Romantyczny posiłek? Dlaczego nie w łóżku?
Śniadanie podane w pościeli wywoła uśmiech u prawie każdej porannej marudy. Może nie codziennie, ale choć raz na jakiś czas postarajmy się, by początek dnia był dla naszego wybranka lub wybranki miłą, pyszną niespodzianką.
Śniadanie podane w pościeli wywoła uśmiech u prawie każdej porannej marudy. Może nie codziennie, ale choć raz na jakiś czas postarajmy się, by początek dnia był dla naszego wybranka lub wybranki miłą, pyszną niespodzianką.
Co najlepsze, wcale nie musimy wstawać godzinę wcześniej, by mieszać w garnkach. Przy odrobinie wprawy i przepisie pod ręką wystarczy kilkanaście minut, by zrobić wrażenie na poduszkowym smakoszu.
Proste i wykwintne
Banalnie łatwa, a przy tym pyszna i wytworna jest jajecznica z szampanem oraz kawiorem. Na patelni podgrzewamy świeże masło, dodajemy jajka i wlewamy wytrawnego szampana (niedużo, na jedno jajko nie więcej niż 10 ml wina). Łagodnie przyprawiamy, mieszamy, dopóki jajka się nie zetną, a następnie wykładamy potrawę na talerze. Wierzch posypujemy kawiorem.
Możemy też pokusić się o coś nieco bardziej wymagającego i od rana podgrzać atmosferę w łóżku. Przygotowujemy ciasto na naleśniki - po części standardowo, czyli z jajka, mąki, mleka oraz wody gazowanej, jednak dodajemy też odrobinę cukru pudru oraz startą skórkę z cytryny. Smażymy naleśniki i zabieramy się za sos.

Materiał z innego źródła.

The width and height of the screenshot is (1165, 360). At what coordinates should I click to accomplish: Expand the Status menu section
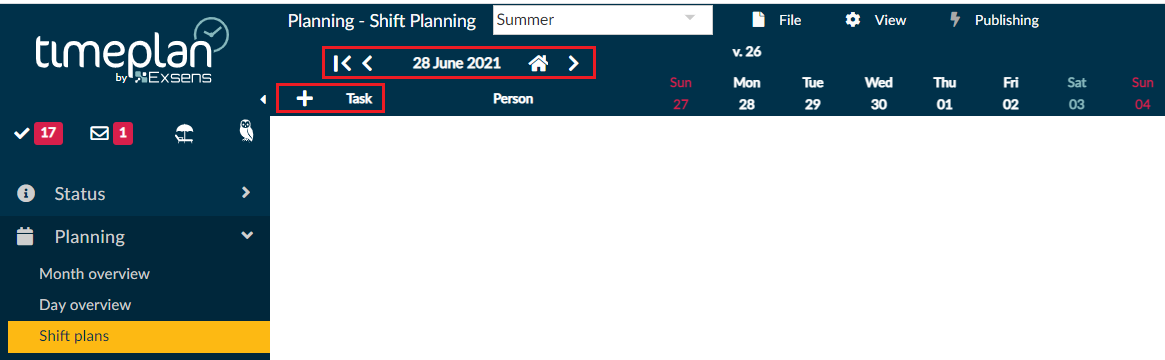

Zagotowujemy na patelni cukier z kilkoma łyżkami wody, czekamy, aż zbrązowieje, i dodajemy sok oraz skórkę z pomarańczy, wreszcie masło i likier pomarańczowy. Sos gotowy, teraz wystarczy każdy z naleśników po kolei ułożyć na patelni, polać sosem, złożyć na cztery części, a następnie przełożyć na ciepły półmisek. Dania skrapiamy podgrzaną brandy... i podpalamy! Podajemy nasze naleśniki Suzette i czekamy na pochwały drugiej połówki.

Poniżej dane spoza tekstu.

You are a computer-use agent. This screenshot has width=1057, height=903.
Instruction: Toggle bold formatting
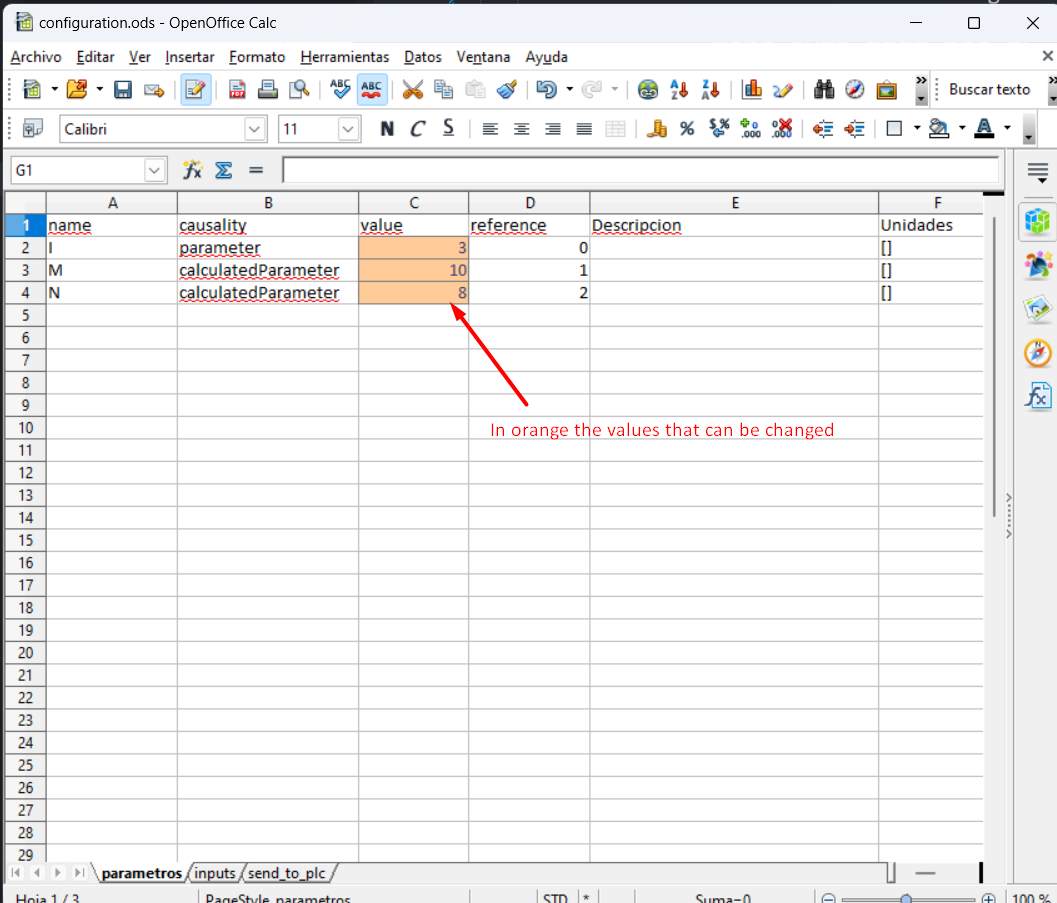(x=387, y=128)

Potrawa z camemberta będzie wymagała przygotowania dzień wcześniej - najlepiej po cichu, żeby zrobić obiektowi naszych uczuć wspaniałą niespodziankę. Potrzebujemy dwóch dużych serów typu camembert (w tym jednego mocno dojrzałego), dwóch jabłek, kilku łyżek calvadosu, podobnej ilości creme fraiche (opcjonalnie śmietanki 18 proc.), masła oraz pieprzu.

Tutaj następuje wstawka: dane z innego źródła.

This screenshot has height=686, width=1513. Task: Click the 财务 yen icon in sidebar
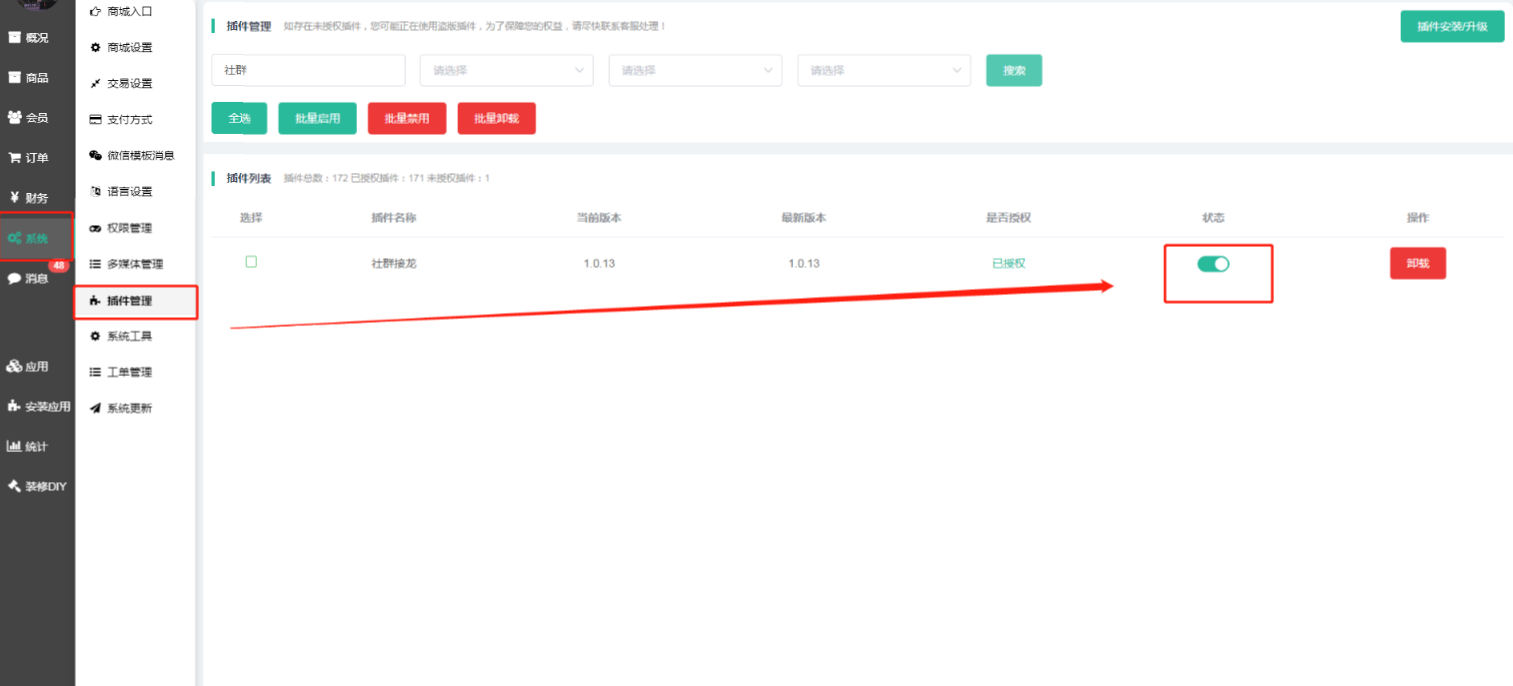15,197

Jabłka obieramy ze skórki, kroimy na płaskie kawałki i smażymy na maśle do miękkości. Następnie podlewamy calvadosem i podpalamy. Twardszy - czyli mniej dojrzały - krążek sera kroimy na plastry, a drugi topimy w rondelku na wolnym ogniu, z dodatkiem śmietany oraz pieprzu. Wąską formę wykładamy folią aluminiową lub spożywczą i układamy w niej warstwami plastry sera, cząstki jabłek, stopiony ser, jabłka oraz plastry camemberta. Przykrywamy folią, dociskamy czymś ciężkim i wstawiamy do lodówki na przynajmniej trzy godziny.
Ze względu na czas „odstania" wykluczone jest przyrządzenie tego smakołyku rano... ale jeśli wyjmiemy foremkę z lodówki i podamy serowy przekładaniec ze świeżym pieczywem oraz zieloną sałatą, z pewnością zasłużymy na buziaka.
Deser na śniadanie
Kiedy pogoda za oknem nie zachęca do wygrzebania się z pościeli, podajmy na śniadanie coś słodkiego - na przykład wiśnie zapiekane w cieście. Najlepsze byłyby świeże owoce, ale ze słoika też będą pyszne. Wypestkowane wiśnie (około 459 g) miksujemy na gładką masę z dwoma jajkami, żółtkiem oraz cukrem. Powoli dodajemy też mąkę, mleko i śmietanę kremówkę, a na koniec olejek waniliowy. Całość wlewamy do formy, wstawiamy do nagrzanego piekarnika i pieczemy mniej więcej 45 minut. Trzeba więc będzie trochę poczekać, ale naprawdę warto!